THE PROBLEM »
Gather, from the data below, each line in which the word "Flip" occurs.

SUPPLIED DATA »

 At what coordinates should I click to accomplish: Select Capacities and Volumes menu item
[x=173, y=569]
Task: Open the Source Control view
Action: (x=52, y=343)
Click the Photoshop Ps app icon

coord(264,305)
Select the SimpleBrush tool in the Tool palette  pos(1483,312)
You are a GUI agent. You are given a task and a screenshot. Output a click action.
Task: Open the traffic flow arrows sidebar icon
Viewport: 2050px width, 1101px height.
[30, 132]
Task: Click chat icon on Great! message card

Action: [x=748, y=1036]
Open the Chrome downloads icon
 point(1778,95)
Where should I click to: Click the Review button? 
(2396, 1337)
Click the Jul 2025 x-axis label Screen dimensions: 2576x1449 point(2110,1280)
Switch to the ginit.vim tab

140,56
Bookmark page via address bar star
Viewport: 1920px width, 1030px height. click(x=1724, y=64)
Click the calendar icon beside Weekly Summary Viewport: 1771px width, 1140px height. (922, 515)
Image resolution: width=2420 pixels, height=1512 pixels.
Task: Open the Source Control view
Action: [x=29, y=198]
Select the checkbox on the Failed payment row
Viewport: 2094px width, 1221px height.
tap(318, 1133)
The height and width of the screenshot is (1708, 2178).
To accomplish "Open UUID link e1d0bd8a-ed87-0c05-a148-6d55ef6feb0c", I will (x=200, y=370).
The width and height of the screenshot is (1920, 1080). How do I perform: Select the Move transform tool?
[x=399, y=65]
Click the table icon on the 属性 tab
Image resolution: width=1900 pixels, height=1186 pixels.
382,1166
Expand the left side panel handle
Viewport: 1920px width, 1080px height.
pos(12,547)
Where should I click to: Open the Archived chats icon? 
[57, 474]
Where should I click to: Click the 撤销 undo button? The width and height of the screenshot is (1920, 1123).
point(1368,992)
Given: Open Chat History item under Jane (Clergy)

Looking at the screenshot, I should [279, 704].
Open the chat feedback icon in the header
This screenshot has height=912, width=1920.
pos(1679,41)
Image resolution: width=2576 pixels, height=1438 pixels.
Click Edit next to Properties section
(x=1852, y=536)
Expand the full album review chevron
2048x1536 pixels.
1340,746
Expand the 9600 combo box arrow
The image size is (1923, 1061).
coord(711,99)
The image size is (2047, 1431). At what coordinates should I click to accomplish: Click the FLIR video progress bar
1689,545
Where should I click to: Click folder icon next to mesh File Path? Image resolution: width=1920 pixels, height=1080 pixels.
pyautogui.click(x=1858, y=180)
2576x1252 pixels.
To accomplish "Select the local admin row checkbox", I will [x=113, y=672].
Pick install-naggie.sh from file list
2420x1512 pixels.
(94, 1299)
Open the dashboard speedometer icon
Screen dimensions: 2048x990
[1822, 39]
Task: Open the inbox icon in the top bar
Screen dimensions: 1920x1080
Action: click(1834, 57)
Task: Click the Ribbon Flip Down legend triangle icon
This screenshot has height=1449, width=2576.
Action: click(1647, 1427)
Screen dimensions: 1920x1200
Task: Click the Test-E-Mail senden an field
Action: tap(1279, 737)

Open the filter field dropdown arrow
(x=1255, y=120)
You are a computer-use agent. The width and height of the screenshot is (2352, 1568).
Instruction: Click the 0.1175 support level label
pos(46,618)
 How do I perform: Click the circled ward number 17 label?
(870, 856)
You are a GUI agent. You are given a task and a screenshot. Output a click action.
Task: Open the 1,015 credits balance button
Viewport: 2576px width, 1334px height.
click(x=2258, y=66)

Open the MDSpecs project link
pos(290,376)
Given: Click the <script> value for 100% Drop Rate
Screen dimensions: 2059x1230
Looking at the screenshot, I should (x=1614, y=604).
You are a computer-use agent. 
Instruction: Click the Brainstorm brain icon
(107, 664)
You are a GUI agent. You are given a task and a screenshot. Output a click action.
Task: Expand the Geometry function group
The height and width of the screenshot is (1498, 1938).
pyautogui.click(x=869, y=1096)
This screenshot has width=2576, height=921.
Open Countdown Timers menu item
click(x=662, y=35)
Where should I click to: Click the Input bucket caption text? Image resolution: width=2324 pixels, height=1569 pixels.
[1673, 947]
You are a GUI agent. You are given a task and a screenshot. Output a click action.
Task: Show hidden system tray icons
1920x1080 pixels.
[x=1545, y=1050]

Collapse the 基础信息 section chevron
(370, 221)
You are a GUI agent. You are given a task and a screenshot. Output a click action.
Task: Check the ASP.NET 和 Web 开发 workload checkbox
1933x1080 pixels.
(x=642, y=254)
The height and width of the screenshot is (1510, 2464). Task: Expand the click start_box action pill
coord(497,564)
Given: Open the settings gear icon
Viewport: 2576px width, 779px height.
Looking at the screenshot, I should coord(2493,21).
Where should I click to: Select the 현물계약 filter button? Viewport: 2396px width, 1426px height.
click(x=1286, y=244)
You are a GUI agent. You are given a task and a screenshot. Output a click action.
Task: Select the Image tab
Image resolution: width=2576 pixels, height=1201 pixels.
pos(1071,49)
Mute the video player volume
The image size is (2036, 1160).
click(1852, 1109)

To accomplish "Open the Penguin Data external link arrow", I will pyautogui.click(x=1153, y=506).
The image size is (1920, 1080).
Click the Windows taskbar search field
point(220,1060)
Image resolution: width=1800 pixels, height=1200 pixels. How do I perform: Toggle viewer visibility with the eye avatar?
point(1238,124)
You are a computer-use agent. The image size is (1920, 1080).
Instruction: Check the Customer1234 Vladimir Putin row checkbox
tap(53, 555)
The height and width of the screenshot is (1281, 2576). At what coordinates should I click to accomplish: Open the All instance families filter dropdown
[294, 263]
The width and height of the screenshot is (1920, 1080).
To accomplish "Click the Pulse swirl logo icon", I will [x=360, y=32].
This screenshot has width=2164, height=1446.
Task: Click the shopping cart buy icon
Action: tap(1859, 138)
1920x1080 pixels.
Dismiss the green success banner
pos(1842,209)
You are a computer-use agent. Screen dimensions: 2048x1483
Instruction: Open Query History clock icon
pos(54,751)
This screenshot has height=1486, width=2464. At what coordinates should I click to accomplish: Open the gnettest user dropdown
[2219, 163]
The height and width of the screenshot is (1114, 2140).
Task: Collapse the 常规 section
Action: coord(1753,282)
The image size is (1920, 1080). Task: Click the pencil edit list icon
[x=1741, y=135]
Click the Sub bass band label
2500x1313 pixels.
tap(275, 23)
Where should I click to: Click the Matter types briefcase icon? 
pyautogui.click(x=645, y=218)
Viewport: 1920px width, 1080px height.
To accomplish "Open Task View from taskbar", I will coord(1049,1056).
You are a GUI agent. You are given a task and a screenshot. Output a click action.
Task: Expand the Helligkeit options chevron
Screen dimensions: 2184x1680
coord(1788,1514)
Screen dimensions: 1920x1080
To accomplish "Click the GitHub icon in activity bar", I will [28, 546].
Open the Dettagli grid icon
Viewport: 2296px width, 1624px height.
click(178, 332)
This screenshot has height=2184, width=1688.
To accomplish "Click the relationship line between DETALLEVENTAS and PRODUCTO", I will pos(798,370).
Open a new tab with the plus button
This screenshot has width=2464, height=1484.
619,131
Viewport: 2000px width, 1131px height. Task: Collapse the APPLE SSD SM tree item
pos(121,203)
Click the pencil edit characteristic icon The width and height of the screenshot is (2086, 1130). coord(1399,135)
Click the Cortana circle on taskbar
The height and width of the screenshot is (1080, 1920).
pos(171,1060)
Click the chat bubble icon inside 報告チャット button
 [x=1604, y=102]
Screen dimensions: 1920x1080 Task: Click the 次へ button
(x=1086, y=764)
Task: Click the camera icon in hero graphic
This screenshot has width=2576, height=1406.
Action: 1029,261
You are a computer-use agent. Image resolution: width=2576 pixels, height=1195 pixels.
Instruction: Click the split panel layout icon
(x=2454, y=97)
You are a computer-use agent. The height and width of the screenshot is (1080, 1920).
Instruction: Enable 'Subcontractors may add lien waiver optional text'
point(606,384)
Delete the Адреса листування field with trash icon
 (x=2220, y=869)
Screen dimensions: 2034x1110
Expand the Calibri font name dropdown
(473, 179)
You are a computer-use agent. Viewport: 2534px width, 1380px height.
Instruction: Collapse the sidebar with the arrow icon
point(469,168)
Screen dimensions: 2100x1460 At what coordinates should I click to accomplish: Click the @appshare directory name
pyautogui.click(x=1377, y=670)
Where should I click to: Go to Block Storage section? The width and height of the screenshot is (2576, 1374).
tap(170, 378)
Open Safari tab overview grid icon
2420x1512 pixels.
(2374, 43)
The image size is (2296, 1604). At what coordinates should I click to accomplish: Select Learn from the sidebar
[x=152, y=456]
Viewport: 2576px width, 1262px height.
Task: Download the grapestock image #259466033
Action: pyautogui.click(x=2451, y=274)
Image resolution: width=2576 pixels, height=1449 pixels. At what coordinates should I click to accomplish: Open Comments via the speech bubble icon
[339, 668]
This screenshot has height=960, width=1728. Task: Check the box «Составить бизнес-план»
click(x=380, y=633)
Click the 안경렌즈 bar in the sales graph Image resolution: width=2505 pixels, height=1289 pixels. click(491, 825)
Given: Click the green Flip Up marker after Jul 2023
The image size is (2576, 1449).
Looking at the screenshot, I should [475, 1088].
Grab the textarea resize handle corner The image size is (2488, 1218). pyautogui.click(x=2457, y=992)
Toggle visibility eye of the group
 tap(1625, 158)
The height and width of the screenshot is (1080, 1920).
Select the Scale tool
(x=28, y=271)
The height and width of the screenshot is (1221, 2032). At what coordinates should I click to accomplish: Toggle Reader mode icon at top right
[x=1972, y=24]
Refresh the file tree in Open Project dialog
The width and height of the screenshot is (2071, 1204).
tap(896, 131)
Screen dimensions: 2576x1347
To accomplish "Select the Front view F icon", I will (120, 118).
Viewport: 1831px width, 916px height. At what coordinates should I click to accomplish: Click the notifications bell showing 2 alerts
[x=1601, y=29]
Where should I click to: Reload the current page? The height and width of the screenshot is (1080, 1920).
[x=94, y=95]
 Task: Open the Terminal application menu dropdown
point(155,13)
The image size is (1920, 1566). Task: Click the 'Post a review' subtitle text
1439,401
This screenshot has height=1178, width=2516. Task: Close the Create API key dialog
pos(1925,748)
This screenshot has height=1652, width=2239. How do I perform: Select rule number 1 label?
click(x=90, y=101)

YOUR SOLUTION »
Task: Click the Ribbon Flip Down legend triangle icon
Given: Click the green Flip Up marker after Jul 2023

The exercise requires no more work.